One morning a lead supervisor brought me 24 forms that needed to be replaced in the FEMA handbooks. All the old forms on the shelves had to be discarded and new sets had to be made. The only change was that the acronym JFO (Joint Field Office) had to be substituted for DRC (Disaster Relief Center). I had photocopied sets for about four of them when another lead supervisor took the handbook away from me and told me to throw away all the work I’d completed. No explanation. A few days later the new FEMA director announced that the second supervisor no longer would be working at that particular DRC. 
     
Anxious applicants would ask daily how long the DRC would remain open in Beaumont.  If it were to be closed, the nearest one would be in Houston, two hours away. FEMA did not know for certain. The director hoped it would be there through February, but the pressure increased on reception to double count applicants who checked in and then had to go out to retrieve a missing document. “If we don’t keep the numbers up, all of the employees here will be out of a job,” one lead supervisor explained. 
     
Even away from the DRC, the effects of Hurricane Rita remained glaringly evident. I rented a bedroom from a woman in nearby Lumberton, who spent weekends with her neighbors and friends sawing up the ten trees that had been uprooted from her one-acre land.  Holes several feet deep dotted the backyard. Directly across from the DRC we could see the remnants of a former Hollywood Cineplex. Just around the corner workers were reconstructing a partially demolished Taco Bell. The curbs of the country road I lived on were littered with freezers and refrigerators, awaiting pickup. “We were under mandatory evacuation for two weeks,” one woman explained, “and there was no way to scour away the mold.”

NOW THAT I’M BACK in northeast Washington, I’m reading daily about FEMA faux pas in the Spokane Spokesman-Review, about unfair preference to the middle-class victims of Hurricane Wilma in Florida, about claims and counterclaims of bureaucratic conflict in New Orleans.
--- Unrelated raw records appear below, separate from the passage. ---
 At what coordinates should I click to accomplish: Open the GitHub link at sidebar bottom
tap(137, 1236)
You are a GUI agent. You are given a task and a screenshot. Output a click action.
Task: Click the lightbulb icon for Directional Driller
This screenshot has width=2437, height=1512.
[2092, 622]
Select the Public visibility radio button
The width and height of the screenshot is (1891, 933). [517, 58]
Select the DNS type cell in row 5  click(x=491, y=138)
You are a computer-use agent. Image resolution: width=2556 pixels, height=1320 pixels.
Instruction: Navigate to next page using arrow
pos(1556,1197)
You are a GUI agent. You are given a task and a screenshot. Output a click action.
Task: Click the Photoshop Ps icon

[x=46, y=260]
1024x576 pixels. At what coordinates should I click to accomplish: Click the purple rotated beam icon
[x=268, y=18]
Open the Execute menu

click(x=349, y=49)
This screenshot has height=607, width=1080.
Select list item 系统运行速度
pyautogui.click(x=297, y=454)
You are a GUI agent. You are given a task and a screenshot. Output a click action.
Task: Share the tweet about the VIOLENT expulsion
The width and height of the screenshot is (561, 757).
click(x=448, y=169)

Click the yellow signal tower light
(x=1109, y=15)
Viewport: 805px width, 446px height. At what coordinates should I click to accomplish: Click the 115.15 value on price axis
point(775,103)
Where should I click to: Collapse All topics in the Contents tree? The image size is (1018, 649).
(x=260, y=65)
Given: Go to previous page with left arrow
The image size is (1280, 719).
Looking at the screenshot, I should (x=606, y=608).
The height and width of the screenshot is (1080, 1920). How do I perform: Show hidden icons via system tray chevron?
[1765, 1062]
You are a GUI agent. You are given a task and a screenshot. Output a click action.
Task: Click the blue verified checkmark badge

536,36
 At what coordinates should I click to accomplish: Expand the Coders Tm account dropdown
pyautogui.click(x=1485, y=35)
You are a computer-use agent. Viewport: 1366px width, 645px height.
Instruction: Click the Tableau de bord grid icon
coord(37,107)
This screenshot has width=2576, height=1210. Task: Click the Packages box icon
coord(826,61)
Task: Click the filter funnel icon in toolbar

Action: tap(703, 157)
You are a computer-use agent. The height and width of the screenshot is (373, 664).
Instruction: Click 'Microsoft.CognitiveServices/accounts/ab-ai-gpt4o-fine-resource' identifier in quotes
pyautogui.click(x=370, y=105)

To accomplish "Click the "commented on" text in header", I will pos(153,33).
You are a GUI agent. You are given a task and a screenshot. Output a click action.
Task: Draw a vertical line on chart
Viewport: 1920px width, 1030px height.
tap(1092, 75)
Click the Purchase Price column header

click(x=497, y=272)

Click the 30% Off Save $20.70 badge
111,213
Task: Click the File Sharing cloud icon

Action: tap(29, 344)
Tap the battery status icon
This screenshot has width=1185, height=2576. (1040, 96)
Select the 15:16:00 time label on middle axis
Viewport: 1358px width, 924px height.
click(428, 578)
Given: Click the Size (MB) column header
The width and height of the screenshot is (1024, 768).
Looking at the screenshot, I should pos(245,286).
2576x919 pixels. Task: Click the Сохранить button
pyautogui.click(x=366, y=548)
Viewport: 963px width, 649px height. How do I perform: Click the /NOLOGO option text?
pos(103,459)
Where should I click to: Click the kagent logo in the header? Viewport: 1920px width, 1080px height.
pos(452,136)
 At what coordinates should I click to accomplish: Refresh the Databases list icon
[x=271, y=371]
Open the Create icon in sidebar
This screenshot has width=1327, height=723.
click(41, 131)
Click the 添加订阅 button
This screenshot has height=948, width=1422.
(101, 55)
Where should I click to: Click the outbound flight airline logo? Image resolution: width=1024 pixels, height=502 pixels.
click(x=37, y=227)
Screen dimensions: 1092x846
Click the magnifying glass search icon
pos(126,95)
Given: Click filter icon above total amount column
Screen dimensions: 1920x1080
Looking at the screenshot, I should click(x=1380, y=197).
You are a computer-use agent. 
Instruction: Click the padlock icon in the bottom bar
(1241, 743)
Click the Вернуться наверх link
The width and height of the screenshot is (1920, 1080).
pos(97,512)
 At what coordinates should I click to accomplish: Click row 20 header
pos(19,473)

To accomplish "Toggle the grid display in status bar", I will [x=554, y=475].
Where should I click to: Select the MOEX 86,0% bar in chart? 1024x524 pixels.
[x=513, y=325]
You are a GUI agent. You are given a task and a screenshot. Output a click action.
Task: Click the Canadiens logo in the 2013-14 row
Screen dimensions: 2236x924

FEMA continues to get a bad rap. Though my personal experience might be a small sample to generalize from, I think the fault is in the design of the agency itself, and the lines of command. Somehow red tape and regulations have thrown up barriers to the delivery of services to those who need them most. 
     
I might not want to wear my FEMA shirt again until Halloween. But by writing about FEMA, the good and the not-so-good, I’ve exorcised some of those phantoms, and am ready to embrace the holidays.

While Terri Elders was serving with the Crisis Corps she received word from the UCLA Alumni Association that she had been designated the recipient of their 2006 Community Service Award, to be bestowed by the Chancellor at an on-campus reception in June. In 2003 she received a Distinguished Alumna award from the UCLA School of Public Policy and Social Research and the UCLA Department of Social Welfare, largely because of her work with Peace Corps, both as a PCV and as staff. Because her Peace Corps work began in l987, after she had turned 50, she was also nominated last year for the Lillian Carter Award.